PROBLEM
Somewhere below is a line with "Image resolution: width=633" and, later, a line with "Close the Seçim Gerekiyor dialog"; repeat those two lines and all the lines between them, exactly as they are.

DATA RECORDS
▶

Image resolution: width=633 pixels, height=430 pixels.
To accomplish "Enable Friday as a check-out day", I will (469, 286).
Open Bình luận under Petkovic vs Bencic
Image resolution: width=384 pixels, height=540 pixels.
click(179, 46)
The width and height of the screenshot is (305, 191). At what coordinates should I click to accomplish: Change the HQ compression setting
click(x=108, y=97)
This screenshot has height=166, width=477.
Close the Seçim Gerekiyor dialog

◀
▶

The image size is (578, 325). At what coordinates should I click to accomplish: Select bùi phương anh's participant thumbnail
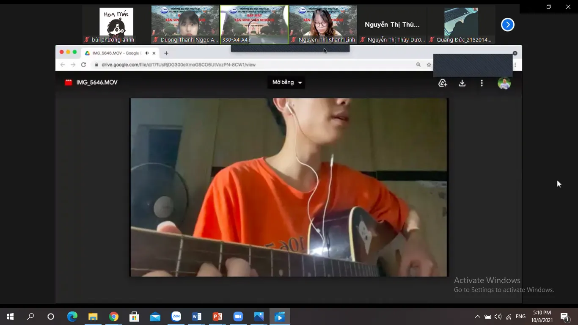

◀
▶

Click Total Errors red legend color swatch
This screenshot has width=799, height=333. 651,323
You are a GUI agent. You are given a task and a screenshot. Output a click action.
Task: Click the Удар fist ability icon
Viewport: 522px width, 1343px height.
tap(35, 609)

◀

RESPONSE TO THIS TASK
Image resolution: width=633 pixels, height=430 pixels.
To accomplish "Enable Friday as a check-out day", I will (469, 286).
Open Bình luận under Petkovic vs Bencic
Image resolution: width=384 pixels, height=540 pixels.
click(179, 46)
The width and height of the screenshot is (305, 191). At what coordinates should I click to accomplish: Change the HQ compression setting
click(x=108, y=97)
This screenshot has height=166, width=477.
Close the Seçim Gerekiyor dialog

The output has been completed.